Talk about personal finance and tax planning is considered to be the most important aspect of all. Many people do not pay attention to tax planning and go ahead with their investments that they feel are related to tax savings. Many of them often get confused between tax and investment planning, but the fact is that they are different from one another with different objectives.
Before making an investment, one has to consider the factor of tax saving and also choose the option based on their risk appetite. People can also plan their taxes based on their age, and let us know have a look at it in detail.
Tax planning for various age groups
Age group 23 years - 30 years
Many people start their career at the age of 23 and hence, this is the right time to start the savings for the future. The investments that are made at this age should be long term investments.
One can choose to invest in ELSS or pension related schemes as it helps them to plan for their retirement well in advance. By doing so, they also provide an equity exposure to the retirement funds. Do not opt for unit-linked insurance plans; rather choose a life insurance cover that has low premium rates as you are starting your investments early.

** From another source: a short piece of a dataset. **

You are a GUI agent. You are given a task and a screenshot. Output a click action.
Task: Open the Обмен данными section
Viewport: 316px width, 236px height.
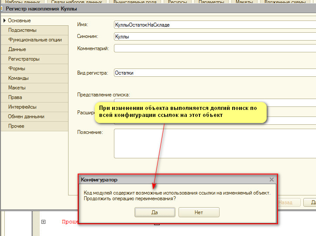point(26,116)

Age group 31 years - 36 years
This is the age when professionals can take good advantage of various tax saving avenues. Professionals can contribute to provident fund, life insurance policy for self and family. One can also claim the tuition fee paid for kids under the section 80C. People from this age group can also take advantage of tax savings that can be obtained from a home loan. Principal repayment and interest repayment can be claimed as per the sections 80C and 24B. One can also opt for a health insurance policy which will be considered under the section 80D.

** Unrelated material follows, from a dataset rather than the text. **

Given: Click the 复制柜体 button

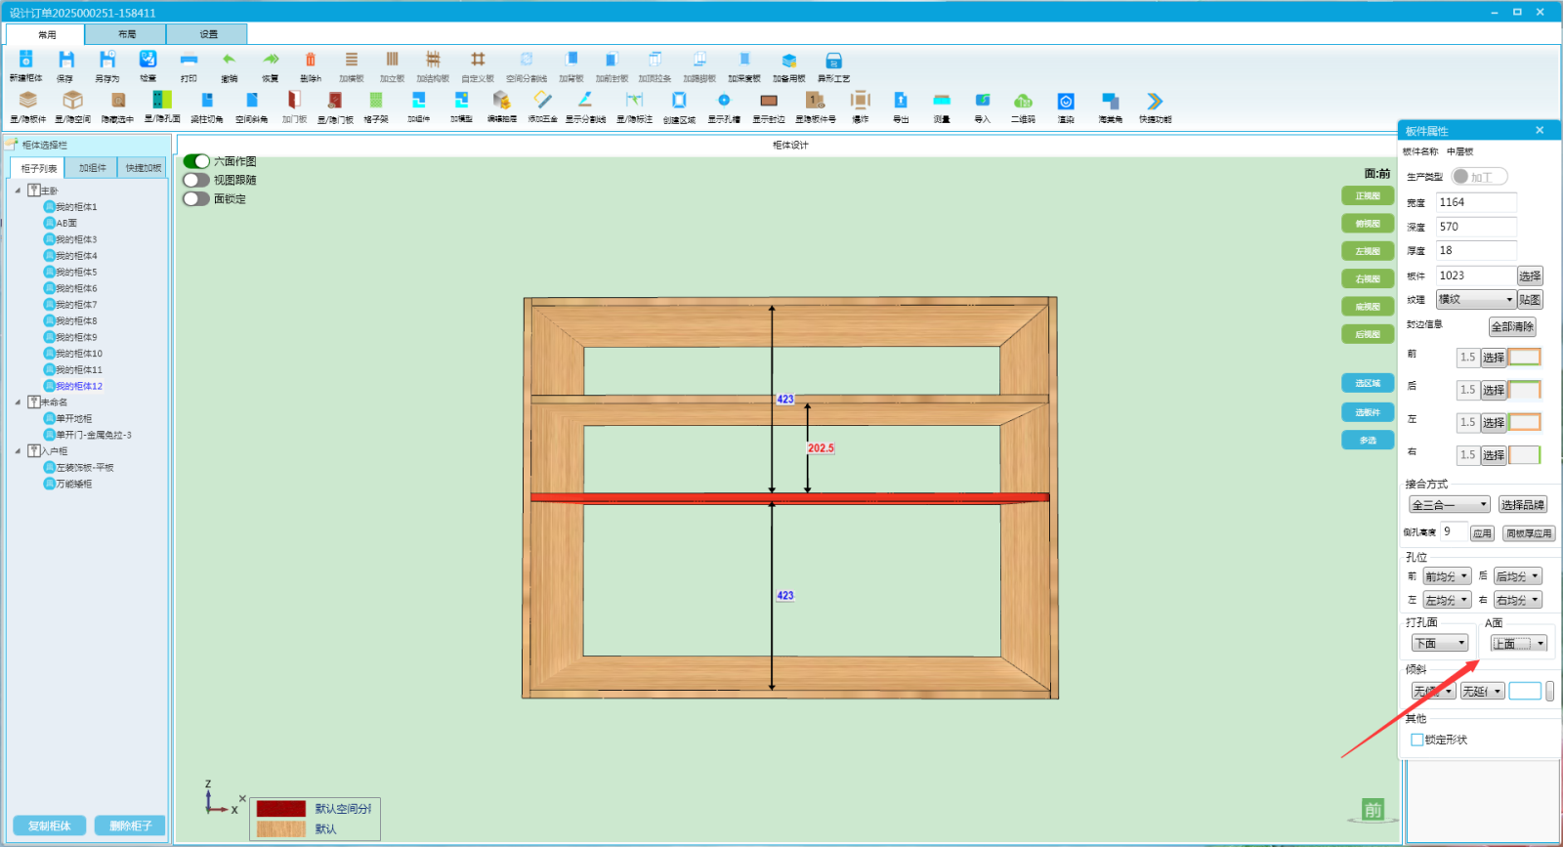Looking at the screenshot, I should coord(50,826).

Age group 36 years - 45 years
One can choose the non-investment tax savings even during this age. Most of them in this age group need not make extra investment for saving taxes. If you have a home loan, the principal repayment, PF contribution by self and employer and the tuition fees etc will account for more than a lakh. When there is a need to invest in section 80C, it is important to choose the investments that are related to retirement.
This is also the right phase to undo any mistakes that have occurred when it comes to tax planning. This is the time when they can assess the tax saving investments that are already made and analyze the pros and cons of investing in them. It is also important to not overdo any investments for the purpose of tax saving.

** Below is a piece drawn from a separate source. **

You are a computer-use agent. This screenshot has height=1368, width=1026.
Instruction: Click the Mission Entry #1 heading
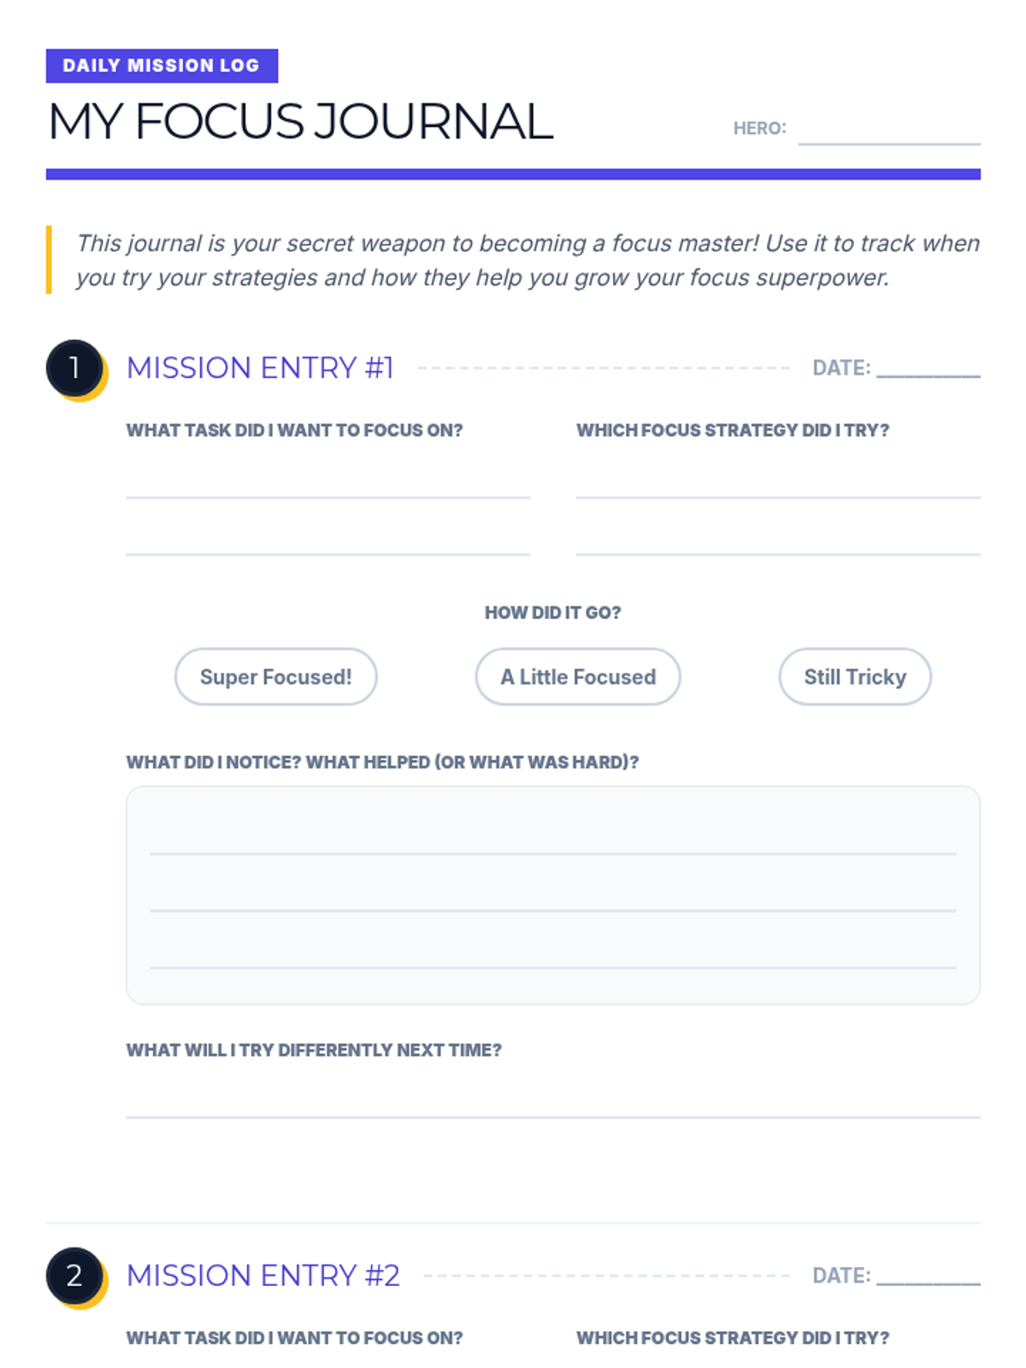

Age group 46 years - 60 years
This is the phase when most of the people make peak earnings and this holds true especially in the case of working professionals. Many of them might have paid off their debts if any and will plan for the savings that are needed for retirement. If you are still in your 50s, it is also important to opt for a health insurance as many providers cut off at 60 years of age. The same also holds true for PPF account and hence if you haven’t got a PPF account yet, it is time to open one. If you have to make an investment, then it is ideal to choose the debt products that are related to one’s retirement.
Age group 60+
Protection of capital has to be the main motto when it comes to the investments that are made after one’s retirement. Make sure that all the investments made are in debt. Retired people can also invest in SCSS or senior citizen saving schemes as they provide timely monthly or quarterly payouts. As SCSS scheme is backed by the government, you can be sure about the security of one’s capital.
Now that you are aware of various tax planning tips for different age groups, it is time you plan your taxes wisely.